Please copy out every line of the listing below, character for character.

----------------------------------------

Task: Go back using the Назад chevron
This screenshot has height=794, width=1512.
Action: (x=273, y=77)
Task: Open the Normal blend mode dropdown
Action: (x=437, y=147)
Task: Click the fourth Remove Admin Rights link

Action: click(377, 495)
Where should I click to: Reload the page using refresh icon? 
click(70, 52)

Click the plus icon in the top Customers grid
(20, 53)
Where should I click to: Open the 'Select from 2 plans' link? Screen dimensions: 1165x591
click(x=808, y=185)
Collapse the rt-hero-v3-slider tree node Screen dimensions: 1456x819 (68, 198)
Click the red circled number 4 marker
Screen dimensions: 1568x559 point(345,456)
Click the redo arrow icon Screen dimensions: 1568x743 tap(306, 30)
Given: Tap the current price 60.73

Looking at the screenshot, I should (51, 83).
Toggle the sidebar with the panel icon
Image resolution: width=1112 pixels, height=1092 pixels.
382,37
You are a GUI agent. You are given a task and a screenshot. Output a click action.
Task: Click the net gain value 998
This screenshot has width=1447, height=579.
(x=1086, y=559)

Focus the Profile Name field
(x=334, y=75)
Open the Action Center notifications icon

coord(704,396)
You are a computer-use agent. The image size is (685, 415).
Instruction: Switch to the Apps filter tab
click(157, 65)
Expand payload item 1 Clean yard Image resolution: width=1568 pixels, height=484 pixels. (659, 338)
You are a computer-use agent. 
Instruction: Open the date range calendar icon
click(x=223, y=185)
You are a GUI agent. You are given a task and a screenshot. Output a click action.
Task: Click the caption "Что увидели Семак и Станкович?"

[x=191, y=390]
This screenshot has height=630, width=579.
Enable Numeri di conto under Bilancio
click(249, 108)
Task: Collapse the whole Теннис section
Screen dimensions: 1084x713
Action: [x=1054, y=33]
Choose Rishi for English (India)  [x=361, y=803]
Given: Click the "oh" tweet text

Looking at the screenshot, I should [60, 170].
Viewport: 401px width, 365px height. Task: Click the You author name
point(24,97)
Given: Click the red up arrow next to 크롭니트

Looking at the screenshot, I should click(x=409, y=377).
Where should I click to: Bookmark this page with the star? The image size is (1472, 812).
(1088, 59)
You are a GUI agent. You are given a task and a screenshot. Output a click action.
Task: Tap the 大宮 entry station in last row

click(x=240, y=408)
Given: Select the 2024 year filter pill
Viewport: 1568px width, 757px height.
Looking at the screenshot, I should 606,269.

----------------------------------------

● Solution to this problem
Task: Go back using the Назад chevron
This screenshot has height=794, width=1512.
Action: (x=273, y=77)
Task: Open the Normal blend mode dropdown
Action: (x=437, y=147)
Task: Click the fourth Remove Admin Rights link

Action: click(377, 495)
Where should I click to: Reload the page using refresh icon? 
click(70, 52)

Click the plus icon in the top Customers grid
(20, 53)
Where should I click to: Open the 'Select from 2 plans' link? Screen dimensions: 1165x591
click(x=808, y=185)
Collapse the rt-hero-v3-slider tree node Screen dimensions: 1456x819 (68, 198)
Click the red circled number 4 marker
Screen dimensions: 1568x559 point(345,456)
Click the redo arrow icon Screen dimensions: 1568x743 tap(306, 30)
Given: Tap the current price 60.73

Looking at the screenshot, I should (51, 83).
Toggle the sidebar with the panel icon
Image resolution: width=1112 pixels, height=1092 pixels.
382,37
You are a GUI agent. You are given a task and a screenshot. Output a click action.
Task: Click the net gain value 998
This screenshot has width=1447, height=579.
(x=1086, y=559)

Focus the Profile Name field
(x=334, y=75)
Open the Action Center notifications icon

coord(704,396)
You are a computer-use agent. The image size is (685, 415).
Instruction: Switch to the Apps filter tab
click(157, 65)
Expand payload item 1 Clean yard Image resolution: width=1568 pixels, height=484 pixels. (659, 338)
You are a computer-use agent. 
Instruction: Open the date range calendar icon
click(x=223, y=185)
You are a GUI agent. You are given a task and a screenshot. Output a click action.
Task: Click the caption "Что увидели Семак и Станкович?"

[x=191, y=390]
This screenshot has height=630, width=579.
Enable Numeri di conto under Bilancio
click(249, 108)
Task: Collapse the whole Теннис section
Screen dimensions: 1084x713
Action: [x=1054, y=33]
Choose Rishi for English (India)  [x=361, y=803]
Given: Click the "oh" tweet text

Looking at the screenshot, I should [60, 170].
Viewport: 401px width, 365px height. Task: Click the You author name
point(24,97)
Given: Click the red up arrow next to 크롭니트

Looking at the screenshot, I should click(x=409, y=377).
Where should I click to: Bookmark this page with the star? The image size is (1472, 812).
(1088, 59)
You are a GUI agent. You are given a task and a screenshot. Output a click action.
Task: Tap the 大宮 entry station in last row

click(x=240, y=408)
Given: Select the 2024 year filter pill
Viewport: 1568px width, 757px height.
Looking at the screenshot, I should 606,269.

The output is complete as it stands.